** Exercise set **
1) In the article on Yale's climate opinion maps, turn the paragraph that begins "Climate change is real, but why?" into a short bulleted list that keeps its figures.
2) Render this sentence from the article on Yale's climate opinion maps in French: "These interactive maps are a comprehensive collection of current trends."
3) Please quote the stretch of the article on Yale's climate opinion maps from "The Yale Project" through "across the country.".

** Source passage **
Getting Granular: Yale Research into American Opinions on Climate

Which county in Texas has the highest rate of support for a carbon levy in the state? Yale’s new research maps can tell you!

WHY YOU SHOULD TAKE A LOOK

The Yale Project on Climate Change Communication has been keeping the pulse of public support for climate policies and belief in global warming for several years now. These interactive maps are a comprehensive collection of current trends. 

KEY TAKEAWAYS

Climate change is real, but why? 63% of Americans believe that global warming is happening, but only 48% believe it is human caused and 34% still believe scientists disagree on human causation.

Yes to regulating carbon pollution, no to a carbon tax. 74% of Americans supported regulating carbon dioxide emissions, but when you asked about specific policies like a revenue neutral carbon tax, the support dropped below 50% across the country.

** Material provided **
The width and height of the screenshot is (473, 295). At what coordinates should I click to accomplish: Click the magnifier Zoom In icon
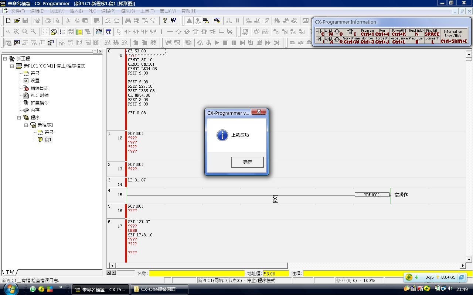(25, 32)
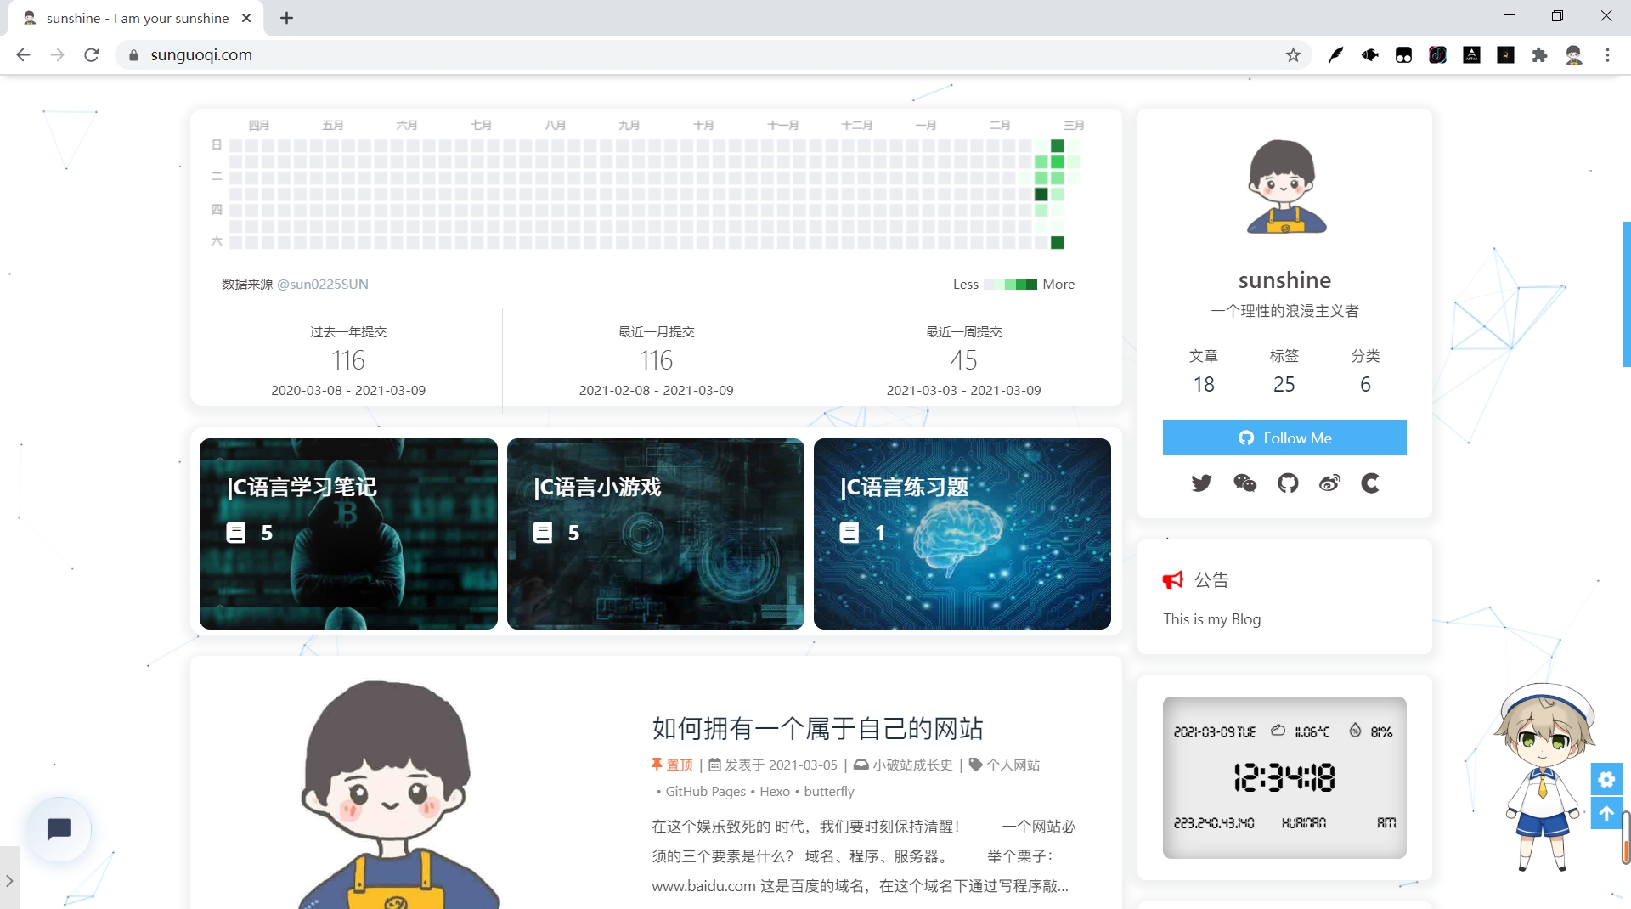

** Results for each task **
1)
- 63% of Americans believe global warming is happening.
- Only 48% believe it is human caused.
- 34% still believe scientists disagree on human causation.

2) Ces cartes interactives constituent un ensemble complet des tendances actuelles.

3)
The Yale Project on Climate Change Communication has been keeping the pulse of public support for climate policies and belief in global warming for several years now. These interactive maps are a comprehensive collection of current trends. 

KEY TAKEAWAYS

Climate change is real, but why? 63% of Americans believe that global warming is happening, but only 48% believe it is human caused and 34% still believe scientists disagree on human causation.

Yes to regulating carbon pollution, no to a carbon tax. 74% of Americans supported regulating carbon dioxide emissions, but when you asked about specific policies like a revenue neutral carbon tax, the support dropped below 50% across the country.